# Battery won't charge



## carlcox2 (Sep 16, 2010)

Ok, so my daughter bought a 2006 FEMA trailer recently. I believe it's a Fleetwood Pioneer. The lights kept going dim and then the A/C would not come on. I found that the battery was out of juice, so I swapped it out with the one from my camper (we stay next to each other). A few days later, same thing happened. So I know the battery is not being charged. I checked the fuses and they are all good, so I don't know what the problem is. I also don't understand why my 12v lights still work when I unhook my battery to swap it with hers, but her lights go out with her battery unhooked. From what I have read here, it may be the converter, but I'm not sure. Is there a way to test it? Can I use solar power just on the battery to keep it charged? Thanks for any help you can provide.


----------



## cody beach (Sep 16, 2010)

ooooooohh
maybe you must change one


----------



## happiestcamper (Mar 6, 2008)

The converter isn't providing 12 volts - that's why her lights won't stay on when you disconnect the battery, and why the battery isn't charging.


----------



## frank-id (Dec 20, 2010)

*Batteries are hard to kill*

First look for any fuses or circuit breakers.
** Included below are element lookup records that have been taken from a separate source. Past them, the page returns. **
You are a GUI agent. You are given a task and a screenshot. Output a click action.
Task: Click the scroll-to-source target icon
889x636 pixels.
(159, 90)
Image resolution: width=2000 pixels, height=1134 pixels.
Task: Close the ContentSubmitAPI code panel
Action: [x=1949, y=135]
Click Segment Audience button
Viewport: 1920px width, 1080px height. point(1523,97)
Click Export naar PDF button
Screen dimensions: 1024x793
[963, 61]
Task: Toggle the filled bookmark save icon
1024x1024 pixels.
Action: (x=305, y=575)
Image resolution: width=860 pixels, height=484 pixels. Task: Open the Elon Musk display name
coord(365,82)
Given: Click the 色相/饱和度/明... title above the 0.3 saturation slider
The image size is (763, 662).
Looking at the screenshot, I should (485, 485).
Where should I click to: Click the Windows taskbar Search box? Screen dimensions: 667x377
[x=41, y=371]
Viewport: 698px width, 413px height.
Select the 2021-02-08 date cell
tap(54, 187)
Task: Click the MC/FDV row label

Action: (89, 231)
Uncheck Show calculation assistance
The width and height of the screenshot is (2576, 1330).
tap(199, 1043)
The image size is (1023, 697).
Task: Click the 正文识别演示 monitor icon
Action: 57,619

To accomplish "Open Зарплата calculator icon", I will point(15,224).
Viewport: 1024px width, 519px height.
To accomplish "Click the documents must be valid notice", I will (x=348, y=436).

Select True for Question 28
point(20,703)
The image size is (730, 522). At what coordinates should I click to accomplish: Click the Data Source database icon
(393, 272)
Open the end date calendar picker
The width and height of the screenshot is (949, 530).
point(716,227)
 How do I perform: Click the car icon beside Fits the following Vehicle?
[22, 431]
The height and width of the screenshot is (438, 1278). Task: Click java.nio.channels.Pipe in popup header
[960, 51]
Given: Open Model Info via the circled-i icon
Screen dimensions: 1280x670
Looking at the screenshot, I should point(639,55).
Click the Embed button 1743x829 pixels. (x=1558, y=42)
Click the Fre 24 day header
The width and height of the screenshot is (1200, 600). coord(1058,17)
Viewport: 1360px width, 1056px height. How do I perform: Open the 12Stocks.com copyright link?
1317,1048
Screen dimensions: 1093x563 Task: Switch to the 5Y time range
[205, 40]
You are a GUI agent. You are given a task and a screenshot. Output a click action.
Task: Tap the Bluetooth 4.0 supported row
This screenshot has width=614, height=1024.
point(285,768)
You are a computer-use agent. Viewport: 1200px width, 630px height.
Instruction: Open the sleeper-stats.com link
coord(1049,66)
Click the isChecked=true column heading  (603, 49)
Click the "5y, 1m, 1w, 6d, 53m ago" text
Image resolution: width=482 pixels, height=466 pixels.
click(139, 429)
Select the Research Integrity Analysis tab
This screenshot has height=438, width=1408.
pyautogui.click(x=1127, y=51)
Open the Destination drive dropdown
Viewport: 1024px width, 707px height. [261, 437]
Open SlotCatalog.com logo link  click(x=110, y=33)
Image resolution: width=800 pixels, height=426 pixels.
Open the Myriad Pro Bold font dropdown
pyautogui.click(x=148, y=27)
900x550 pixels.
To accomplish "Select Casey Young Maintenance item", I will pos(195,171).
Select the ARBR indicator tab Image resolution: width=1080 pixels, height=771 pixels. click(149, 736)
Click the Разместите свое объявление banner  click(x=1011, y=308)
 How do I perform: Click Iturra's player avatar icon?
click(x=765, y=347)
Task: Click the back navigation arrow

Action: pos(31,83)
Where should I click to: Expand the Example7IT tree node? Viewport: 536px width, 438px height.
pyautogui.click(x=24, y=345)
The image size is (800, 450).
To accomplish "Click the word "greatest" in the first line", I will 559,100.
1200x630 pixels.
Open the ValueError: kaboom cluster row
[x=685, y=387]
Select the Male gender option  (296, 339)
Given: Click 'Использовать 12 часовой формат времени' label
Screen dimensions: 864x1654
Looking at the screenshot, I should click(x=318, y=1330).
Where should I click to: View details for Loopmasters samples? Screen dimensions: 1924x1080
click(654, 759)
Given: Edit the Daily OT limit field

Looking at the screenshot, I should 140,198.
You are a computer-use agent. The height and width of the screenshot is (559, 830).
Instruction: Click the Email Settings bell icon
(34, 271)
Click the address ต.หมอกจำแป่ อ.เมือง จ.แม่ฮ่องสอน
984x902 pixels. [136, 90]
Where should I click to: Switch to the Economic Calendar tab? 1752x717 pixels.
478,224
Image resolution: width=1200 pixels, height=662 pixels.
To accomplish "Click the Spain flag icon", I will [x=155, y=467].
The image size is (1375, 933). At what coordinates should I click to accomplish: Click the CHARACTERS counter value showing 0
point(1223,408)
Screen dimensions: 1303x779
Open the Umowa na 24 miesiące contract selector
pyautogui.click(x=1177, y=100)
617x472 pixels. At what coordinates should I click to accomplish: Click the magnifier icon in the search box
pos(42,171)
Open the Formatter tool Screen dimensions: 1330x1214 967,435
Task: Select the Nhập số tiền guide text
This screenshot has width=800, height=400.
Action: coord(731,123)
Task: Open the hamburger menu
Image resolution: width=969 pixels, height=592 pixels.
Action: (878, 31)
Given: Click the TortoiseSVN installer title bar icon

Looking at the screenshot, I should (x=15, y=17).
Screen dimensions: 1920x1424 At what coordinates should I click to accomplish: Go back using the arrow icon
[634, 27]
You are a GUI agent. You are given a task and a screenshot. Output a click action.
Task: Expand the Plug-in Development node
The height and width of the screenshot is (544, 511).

The converter should be located near. Find the converter and notice if unit is plugged into a wall plug. Get a volt meter and check battery voltage. Allow battery to become more charged, and check battery voltage. Check the fuses. Frank


----------



## KSG5000 (Dec 17, 2010)

My 02.

Not all converters are the same. Some need to have a battery attached to work - some don't. 

As far as testing the converter - test the output of the converter - if nothing then check the converter for a blown fuse (probably attached to the converter itself) - if the fuse is intact she might need a new converter - if so make sure you get a "smart" converter like a progressive dynamic - not expensive and easy to install.

Hope this helps.


----------